March 3, 2022 by Ian Campbell

Forcing Workers to Arbitrate Disputes Is Increasing Labor Strife

The National Labor Relations Act (NLRA) leaves no doubt about its purpose. Enacted in 1935, it was set against a backdrop of decades of intense and often violent labor strife. Recall the massacre of striking coal miners at Ludlow, Colorado (1914); the bloody Battle of Blair Mountain in West Virginia (1921), which pit miners against the militia; and the West Coast Longshoremen’s Strike (1934) over union representation, which revealed organized workers’ enormous power over the nation’s economy.

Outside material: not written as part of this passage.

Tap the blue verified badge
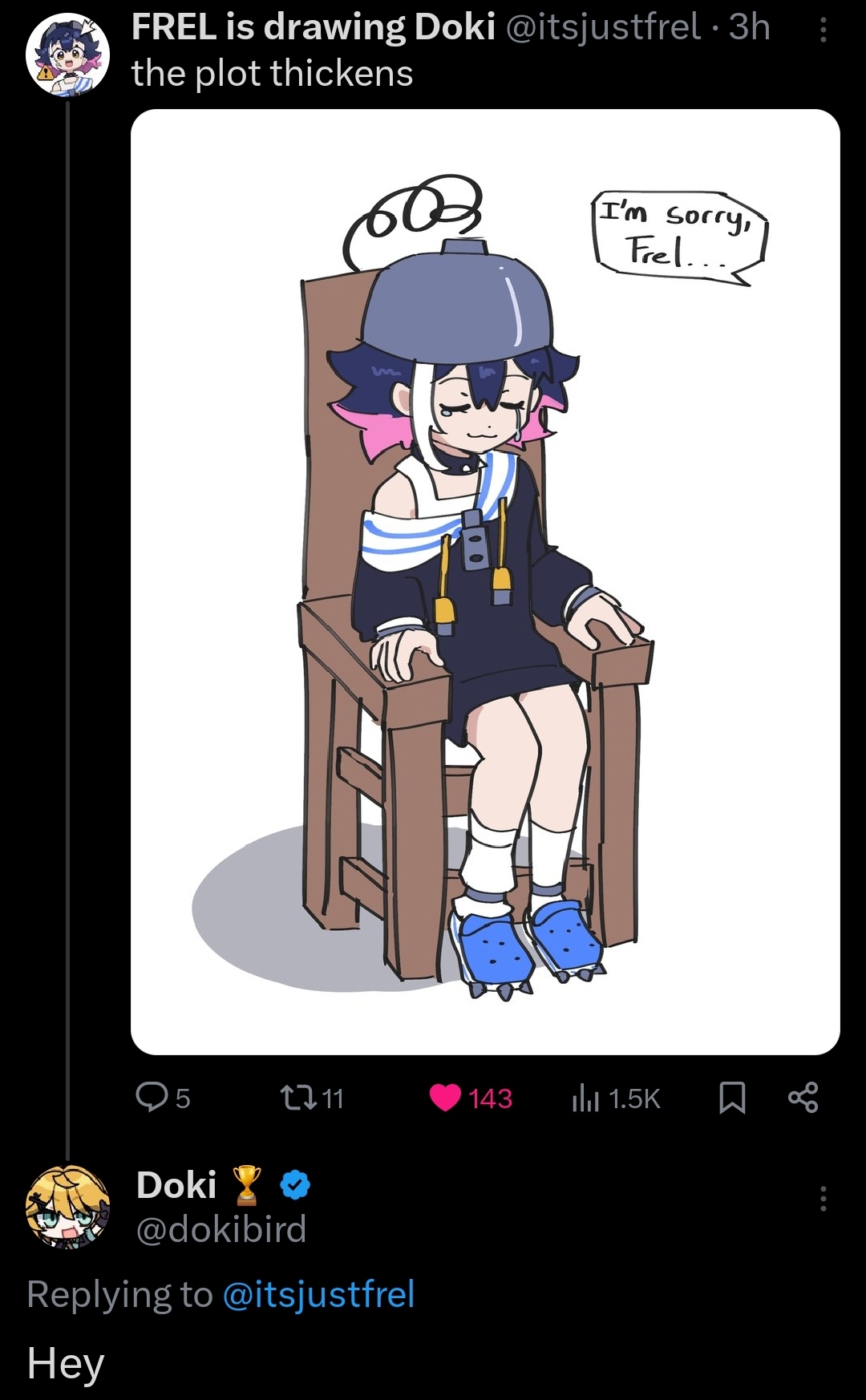This screenshot has width=866, height=1400. click(x=296, y=1185)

The NLRA was designed to minimize strife by requiring employers to recognize employees’ efforts to engage in “mutual aid and protection”; adjudicating conflict so as to avoid direct action; and, to quote from the act itself, by “encouraging practices fundamental to the friendly adjustment of industrial disputes … and by restoring equality of bargaining power between employers and employees.”

Employers, naturally, prefer to deal with their workers one on one. But workers have shown throughout history they will not abide by this unfair practice. They organize, they work together, and, when their employers refuse to deal with them all at once, they strike. Workers engaged in, and prospered from, collective action long before passage of the NLRA. The law merely sought to …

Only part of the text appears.